Thomas Gainsborough

Thomas Gainsborough

English painter and draftsman
Date of Birth: 14.05.1727
Country: Great Britain

  1. Biography of Thomas Gainsborough
  2. Early Life and Career
  3. Later Life and Legacy
  4. Thomas Gainsborough passed away on August 2, 1788.

Biography of Thomas Gainsborough

Thomas Gainsborough was an English painter and draftsman known for his portraits. His style was highly individual and subjective, which limited its influence on other artists. However, his landscapes and drawings were widely copied.

Early Life and Career

Gainsborough was born in 1727 in Sudbury, Suffolk. In the 1740s, he served as an apprentice to French draftsman and engraver Hubert Gravelot in London. His early landscapes were reminiscent of 17th-century Dutch masters, with compositions and details resembling the works of Dutch painters. One example is his painting "Cornard Wood" (1748, London, National Gallery), which captures the soft silver light and moist air found in Dutch landscapes.

After his father's death in 1748, Gainsborough had to return to Sudbury. In 1752 or 1753, he moved to Ipswich, where he found patrons among the local gentry and clergy. His early portraits from this period were somewhat stiff and static in appearance, but Gainsborough had a remarkable ability to capture the likeness and mood of his subjects while maintaining a fresh and lively painting style.

Gainsborough continued to paint landscapes, which he had a special affinity for. Many of his landscapes were intended as decorative panels for wooden carvings above fireplaces, such as the two commissioned by the Duke of Bedford in 1755. During this time, his portrait style also evolved, moving towards Rococo influences.

In 1759, Gainsborough relocated to Bath, a fashionable resort town, where he received numerous commissions from the English aristocracy. His paintings during this period showed the influence of Anthony van Dyck's refined and elegant art. Gainsborough had a unique ability to render the texture of silk, satin, lace, gold embroidery, and velvet, without the assistance of a drapery painter.

In the late 1760s and early 1770s, Gainsborough painted a series of large landscape compositions inspired by the works of Rubens.
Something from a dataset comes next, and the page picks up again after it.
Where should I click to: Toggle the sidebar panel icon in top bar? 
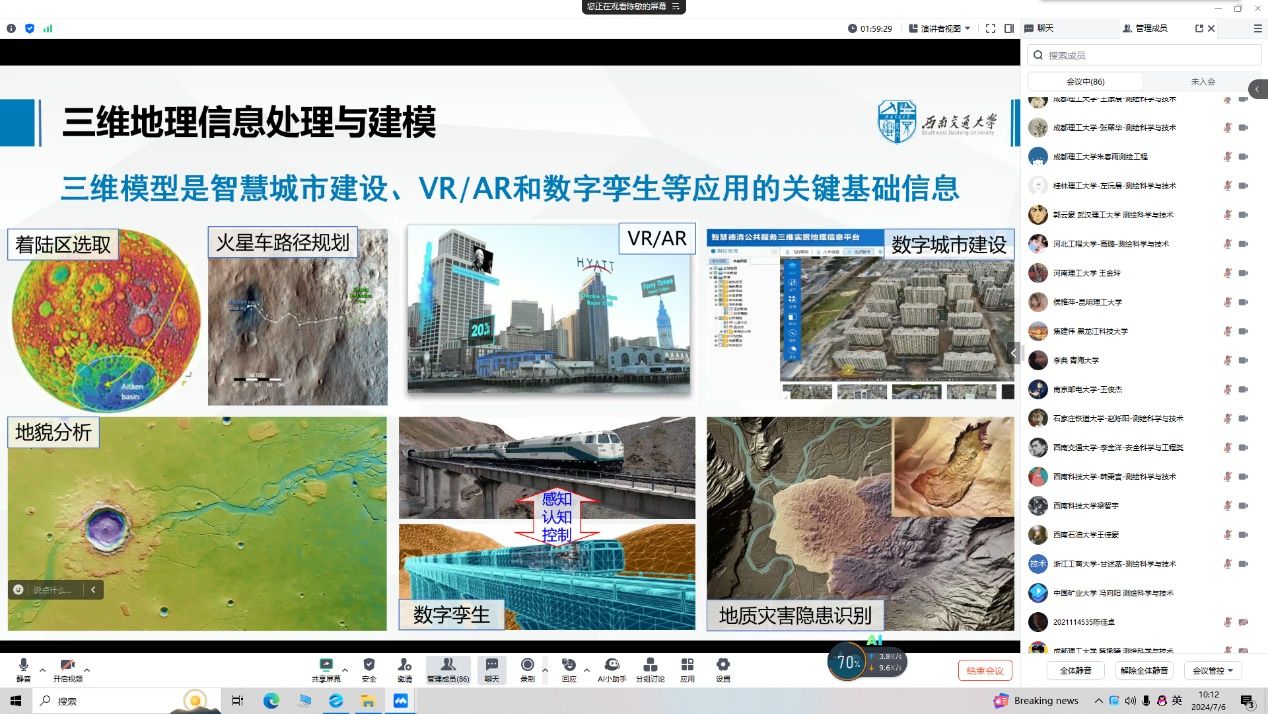(1009, 29)
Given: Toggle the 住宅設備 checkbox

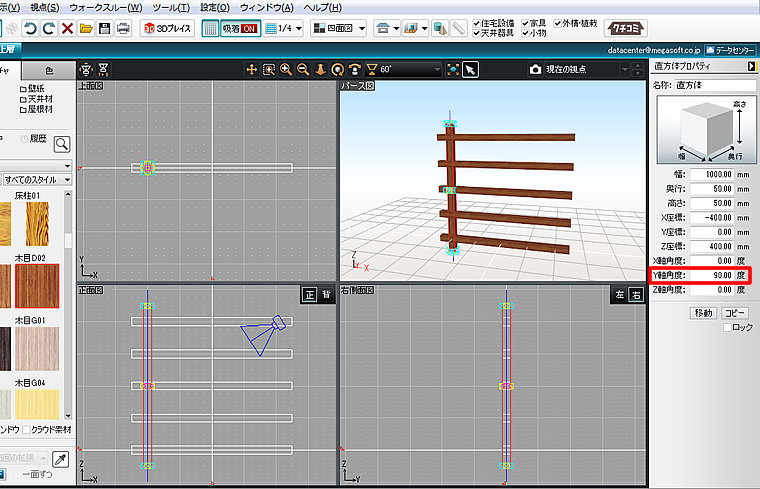Looking at the screenshot, I should point(478,21).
One of his most famous works from this period is "The Harvest Wagon" (Birmingham, Barber Institute of Fine Arts). He participated in the annual exhibitions of the Society of Artists and became a founding member of the Royal Academy of Arts in 1768.

Later Life and Legacy

In 1774, Gainsborough moved to London and was elected to the Council of the Royal Academy. However, he often neglected his duties. In 1784, he had a falling out with the Academy and began organizing exhibitions of his own works in his studio at Schomberg House on Pall Mall. Descriptions of these exhibitions were published by his friend, Henry Bate.

Gainsborough's late portraits were filled with a sublime and romantic spirit, characterized by a refined and free execution. The backgrounds featured wooded landscapes painted with broad and effortless brushstrokes. One of his most successful late portraits is "The Morning Walk" (1785, London, National Gallery), depicting a young married couple.

Over time, Gainsborough increasingly turned to constructed compositions, creating small models on his table from which he painted. His mountain landscapes reflected the taste for the sublime, while his paintings of country cottages and peasants conveyed a sentimental attitude towards rural life.

Gainsborough had a great interest in lighting effects and developed a "magic lantern" with transparent plates displaying painted images and lit by burning candles. In his drawings, he constantly experimented with new techniques, achieving remarkable freedom and fluidity in style. He was able to convey form with just a few strokes and used pastels with a swiftness and intensity reminiscent of Van Gogh.

Gainsborough's portrait painting had a surprisingly limited influence on other artists due to its highly individual and subjective style. However, his landscapes and drawings were widely copied. The renowned landscape painter of the next generation, John Constable, admired Gainsborough's works.

Thomas Gainsborough passed away on August 2, 1788.